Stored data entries
------------------------------
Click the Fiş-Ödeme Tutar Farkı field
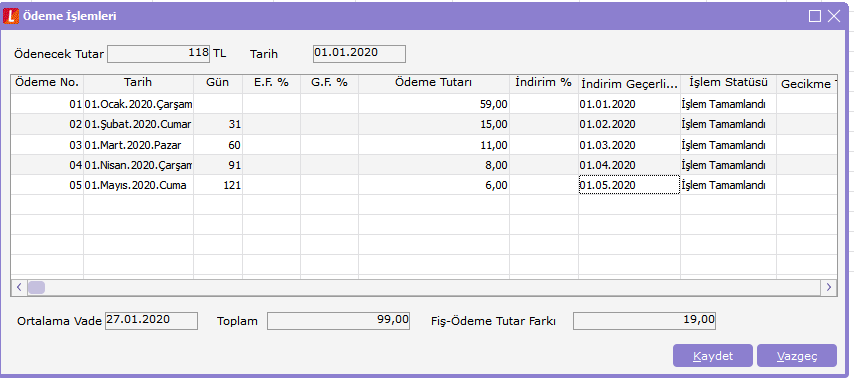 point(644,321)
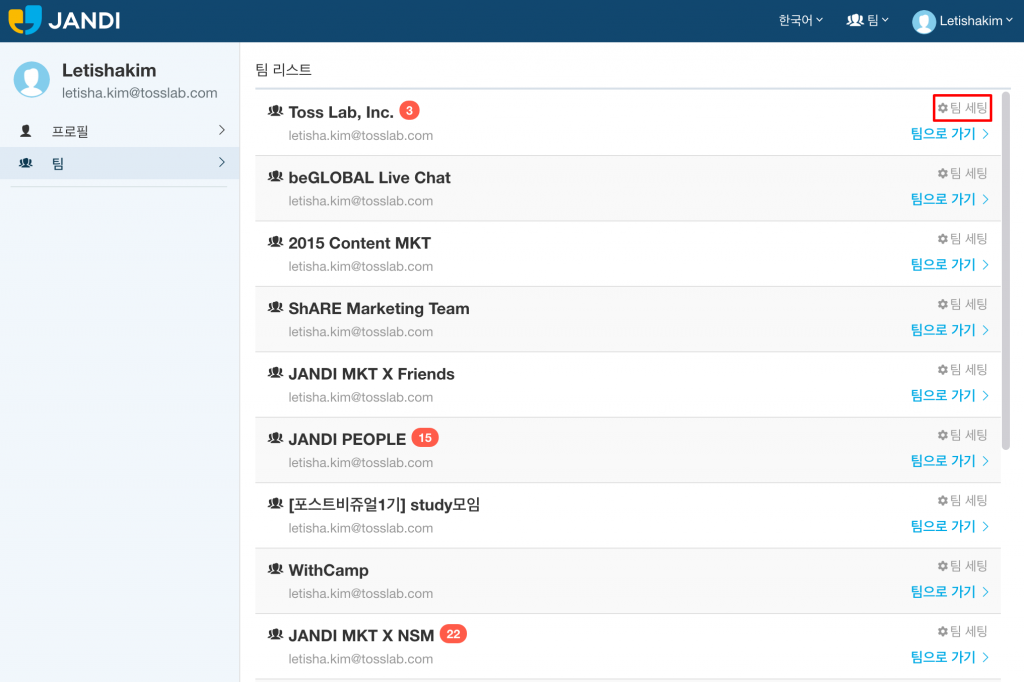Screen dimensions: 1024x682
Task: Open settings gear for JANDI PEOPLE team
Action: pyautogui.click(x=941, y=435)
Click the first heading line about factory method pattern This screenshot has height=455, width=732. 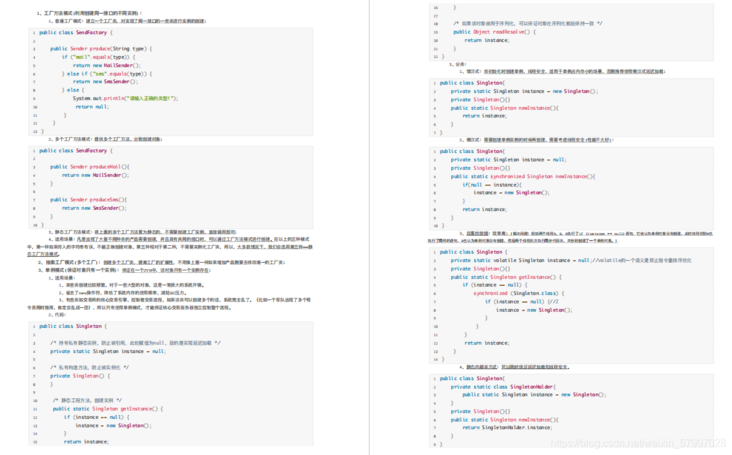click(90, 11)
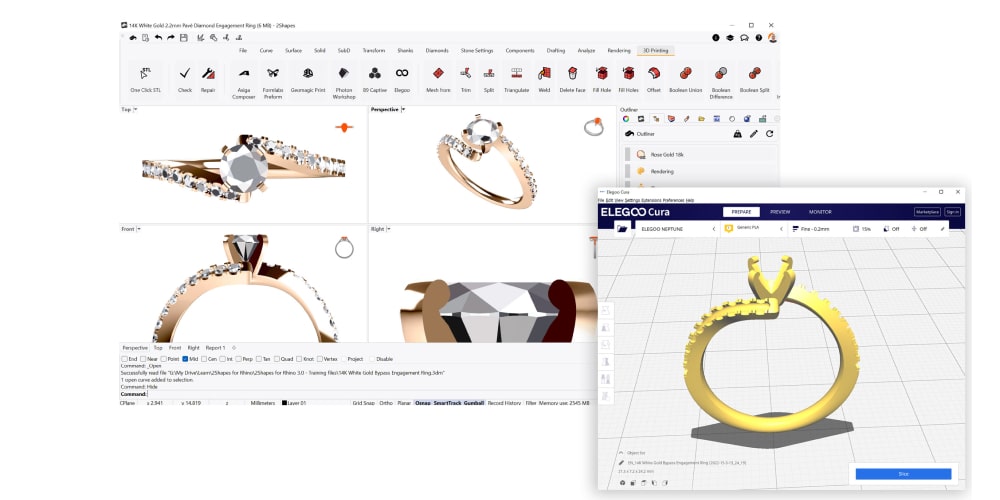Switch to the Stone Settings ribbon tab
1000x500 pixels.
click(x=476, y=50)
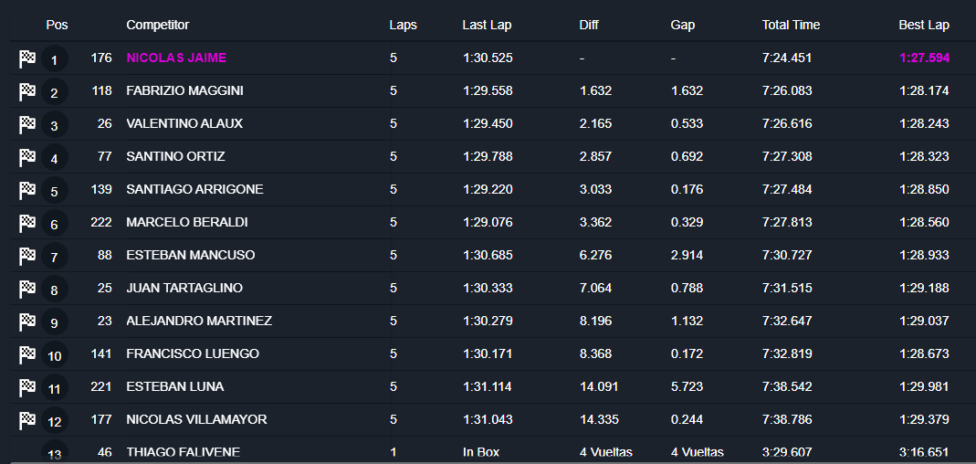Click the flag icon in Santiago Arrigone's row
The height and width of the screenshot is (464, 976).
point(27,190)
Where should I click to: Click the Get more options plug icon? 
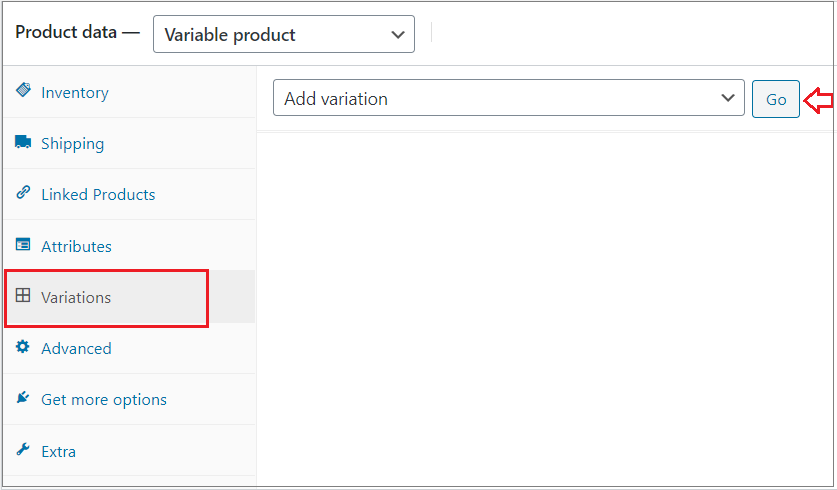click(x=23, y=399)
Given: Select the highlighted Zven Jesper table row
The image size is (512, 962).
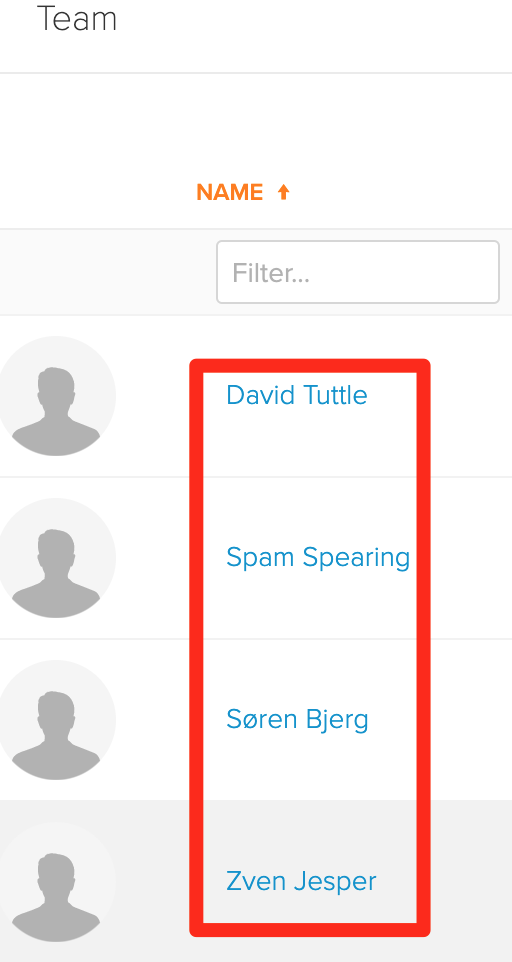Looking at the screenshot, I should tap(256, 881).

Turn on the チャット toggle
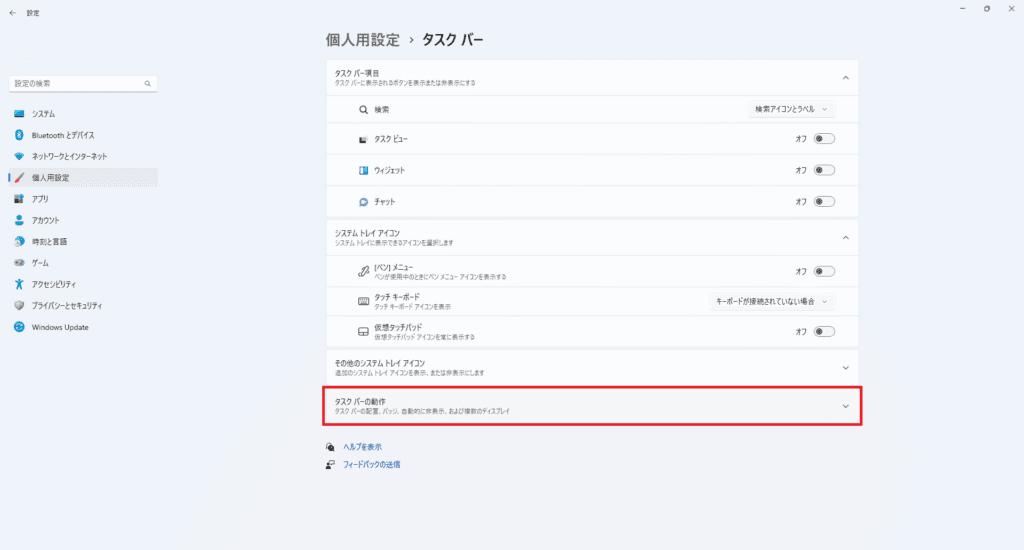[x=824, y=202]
------------------------------
What to do
Copy exactly the lines that begin at the one containing "Given: Select the" and end at the last line of the records, both included, omitting the pictures.

Output of the exercise
Given: Select the highlighted Zven Jesper table row
The image size is (512, 962).
Looking at the screenshot, I should tap(256, 881).

Turn on the チャット toggle
[x=824, y=202]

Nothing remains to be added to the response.